Kondisi itu, katanya, merupakan dampak dari kebijakan Permendag Nomor 35/M-DAG/PER/11/2011 tentang Ketentuan Ekspor Rotan dan Produk Rotan.

Padahal sebelumnya Indonesia menjadi pemasok terbesar di dunia, tetapi larangan ekspor kini menyebabkan posisinya tergeser oleh negara lain seperti Filipina, Myanmar, Laos, Vietnam dan Malaysia.

Larangan ekspor rotan asalan dan rotan olahan setengah jadi itu pun berdampak di hulu dan hilir.

Sementara janji pemeritah sebagai kompensasi larang ekspor rotan itu dinilai tidak efektif. Salah satu kompensasi itu, akan membina pengusaha dan petani rotan untuk mengembangkan produk dalam negeri.

Namun kenyataan di lapangan, janji itu "lip service" belaka, sehingga industri furniture rotan sintetislah yang semakin berkembang dan secara perlahan masyarakat semakin tidak mengenal lagi furnitur rotan.

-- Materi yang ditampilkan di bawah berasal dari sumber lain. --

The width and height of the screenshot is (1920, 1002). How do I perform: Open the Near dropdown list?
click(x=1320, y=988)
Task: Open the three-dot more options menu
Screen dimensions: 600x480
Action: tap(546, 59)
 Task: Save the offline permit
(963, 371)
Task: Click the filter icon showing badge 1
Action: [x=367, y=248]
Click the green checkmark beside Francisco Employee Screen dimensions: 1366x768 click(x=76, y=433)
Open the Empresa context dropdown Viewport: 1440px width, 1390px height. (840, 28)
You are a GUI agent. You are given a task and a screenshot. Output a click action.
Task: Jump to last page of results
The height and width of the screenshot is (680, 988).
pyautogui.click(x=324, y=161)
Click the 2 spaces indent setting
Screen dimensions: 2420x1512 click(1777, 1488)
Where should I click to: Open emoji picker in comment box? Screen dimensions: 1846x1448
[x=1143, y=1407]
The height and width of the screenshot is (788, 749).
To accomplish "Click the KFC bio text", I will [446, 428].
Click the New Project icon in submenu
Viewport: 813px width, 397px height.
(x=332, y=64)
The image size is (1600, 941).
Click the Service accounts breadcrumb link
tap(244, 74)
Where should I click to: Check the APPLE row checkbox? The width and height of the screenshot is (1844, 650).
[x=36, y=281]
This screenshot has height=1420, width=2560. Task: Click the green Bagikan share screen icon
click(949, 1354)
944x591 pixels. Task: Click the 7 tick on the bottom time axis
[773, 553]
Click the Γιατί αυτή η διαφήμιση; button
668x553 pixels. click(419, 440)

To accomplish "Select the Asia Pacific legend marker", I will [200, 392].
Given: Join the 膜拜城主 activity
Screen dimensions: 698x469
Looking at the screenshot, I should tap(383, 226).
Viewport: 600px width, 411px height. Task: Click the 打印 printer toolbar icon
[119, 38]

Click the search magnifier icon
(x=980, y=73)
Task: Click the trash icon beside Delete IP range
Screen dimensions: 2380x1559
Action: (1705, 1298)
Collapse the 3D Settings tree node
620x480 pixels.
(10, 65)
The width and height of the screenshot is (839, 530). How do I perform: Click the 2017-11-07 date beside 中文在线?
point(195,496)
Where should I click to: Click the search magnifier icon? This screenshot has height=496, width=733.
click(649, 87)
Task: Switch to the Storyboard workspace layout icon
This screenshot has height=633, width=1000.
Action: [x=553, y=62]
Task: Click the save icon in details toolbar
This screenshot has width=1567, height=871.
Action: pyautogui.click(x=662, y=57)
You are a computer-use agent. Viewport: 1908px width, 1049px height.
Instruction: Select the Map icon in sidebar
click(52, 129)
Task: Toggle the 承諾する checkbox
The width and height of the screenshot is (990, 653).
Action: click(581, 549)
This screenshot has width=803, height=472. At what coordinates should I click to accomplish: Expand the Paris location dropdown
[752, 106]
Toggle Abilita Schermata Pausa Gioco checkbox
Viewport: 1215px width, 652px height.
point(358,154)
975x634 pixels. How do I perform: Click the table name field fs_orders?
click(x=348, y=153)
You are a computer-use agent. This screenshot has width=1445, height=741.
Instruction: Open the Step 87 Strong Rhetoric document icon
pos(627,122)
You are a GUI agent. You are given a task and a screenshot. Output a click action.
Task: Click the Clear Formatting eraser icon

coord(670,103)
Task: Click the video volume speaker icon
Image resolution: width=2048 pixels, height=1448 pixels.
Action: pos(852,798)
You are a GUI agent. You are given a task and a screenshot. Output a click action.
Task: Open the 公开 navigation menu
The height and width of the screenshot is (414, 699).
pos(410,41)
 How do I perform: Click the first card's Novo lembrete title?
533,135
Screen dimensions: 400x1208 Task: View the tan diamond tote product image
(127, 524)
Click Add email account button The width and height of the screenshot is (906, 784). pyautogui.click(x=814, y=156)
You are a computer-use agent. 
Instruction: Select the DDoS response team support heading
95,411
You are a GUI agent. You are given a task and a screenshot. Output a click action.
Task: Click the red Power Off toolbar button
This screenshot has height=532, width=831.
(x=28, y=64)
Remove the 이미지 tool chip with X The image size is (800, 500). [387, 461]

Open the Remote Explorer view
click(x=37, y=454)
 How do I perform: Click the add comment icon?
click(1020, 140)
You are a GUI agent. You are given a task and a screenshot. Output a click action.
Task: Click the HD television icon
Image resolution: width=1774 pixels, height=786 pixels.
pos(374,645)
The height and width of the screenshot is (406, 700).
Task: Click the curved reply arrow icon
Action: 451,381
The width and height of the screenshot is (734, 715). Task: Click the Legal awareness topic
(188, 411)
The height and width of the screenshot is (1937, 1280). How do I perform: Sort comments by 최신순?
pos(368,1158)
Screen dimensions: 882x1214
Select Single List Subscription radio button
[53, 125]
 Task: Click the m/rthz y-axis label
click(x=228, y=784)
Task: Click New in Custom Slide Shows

Dampak lain dari kebijakan itu, kata Mansyur, penyelundupan rotan semakin marak, karena adanya disparitas harga, sehingga pedagang pengepul lebih tertarik menjual rotannya ke negara tetangga.

"Fenomena lainnya di dalam negeri kegiatan hilirnya yakni produsen furnitur rotan terkonsentrasi di Pulau Jawa, padahal pemerintah telah menjanjikan untuk mendorong pengembangan industri di luar Jawa, khususnya Sulawesi yang memiliki potensi rotan terbanyak jenisnya.

Berkaitan dengan hal tersebut pelaku industri meubel yang tergabung dalam Asmindo maupun Asosiasi Pengusaha Rotan Indonesia (Asperindo) pada pertemuannya di Makassar pekan ini, meminta pemerintahan baru di bawah duet kepemimpinan Presiden Joko Widodo dan Wakil Presiden HM Jusuf Kalla bersama kabinetnya, khususnya Kemendag untuk mengevalusi kebijakan Permendag Nomor 35 / 2011, termasuk SK 36/2011 tentang Antarpulau Rotan dan SK 37/2011 tentang Resi Gudang.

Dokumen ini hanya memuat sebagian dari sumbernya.